The details on Disney's dividend
Like many companies, Disney had to suspend its dividend during the pandemic to conserve cash due to its impact on its business. While many of those companies have since resumed paying dividends, Disney kept its payout on ice while working through the pandemic's lingering impact and making heavy investments in streaming. However, that's about to change.
In his first quarterly conference call since returning to the company, Iger stated:
Now that the pandemic's impacts to our business are largely behind us, we intend to ask the board to approve the reinstatement of a dividend by the end of the calendar year. Our cost-cutting initiatives will make this possible. And while initially, it will be a modest dividend, we hope to build upon it over time.
CFO Christine McCarthy provided more commentary on the future payout later on the call. She stated: "given our recovery from the pandemic, strong balance sheet, and commitment to cost cutting, we believe we'll be on track to declare a modest dividend by the end of this calendar year. The amount will likely be a small fraction of our pre-COVID dividend with the intention to increase it over time as our earnings power grows."
Why Disney's dividend is a big deal
Disney's future dividend might underwhelm income-focused investors. Iger and McCarthy said it would be a modest payout, with the CFO suggesting it would be a fraction of its prior level (Disney made semi-annual dividend payments of $0.88 per share or $1.76 per year). As such, Disney will likely offer an unappealing dividend yield (for perspective, a fully reinstated rate would yield 1.8% at the current stock price versus 1.7% for the S&P 500).
However, the size of the dividend doesn't matter. What matters is that Disney is initiating a payment that it intends to grow. That's because the data shows that dividend initiators and growers have historically delivered superior returns:
Dividend status |
Average annual total return |
---|---|
Dividend Growers & Initiators |
10.2% |
Dividend Payers |
9.2% |
Equal-Weight S&P 500 Index |
7.7% |
No Change in Dividend Policy |
6.6% |
Dividend Cutters & Eliminators |
4% |
Dividend Non-Payers |
-0.6% |
Before the pandemic, Disney was a dividend growth stock.
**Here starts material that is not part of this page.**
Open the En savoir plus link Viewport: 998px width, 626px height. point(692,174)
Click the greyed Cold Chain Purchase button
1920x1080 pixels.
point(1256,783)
It steadily increased its payout during Bob Iger's term as CEO. Unsurprisingly, its stock outperformed:
However, since announcing the suspension of its dividend in May 2020, Disney's stock has woefully underperformed the market. Overall, shares have declined by about 4% (a negative 1.5% average annual total return) against a more than 45% total return for the S&P 500 (13.7% annualized).
That's not to say Disney will magically start outperforming once it reinstates the dividend. However, history suggests that companies that grow their payouts (because their earnings are rising to support a higher payment level) tend to outperform dividend cutters, non-payers, and non-growers. In Disney's case, it aims to pay a growing dividend supported, as McCarthy notes, "as our earnings power grows." That combination of earnings and dividend growth could give Disney's stock the power to outperform over the longer term.
An important driver of total returns
Disney had to suspend its dividend during the pandemic to conserve cash. However, the company's returns have significantly lagged behind the broader market since then, which isn't surprising since that's often the case for non-dividend-paying stocks.
That's why the company's revelation that it plans to bring back the shareholder payout later this year is such a big deal. Companies that pay a growing dividend have historically outperformed (as Disney showcased during Iger's tenure). The company's dividend resumption is therefore a potentially significant catalyst that investors won't want to overlook.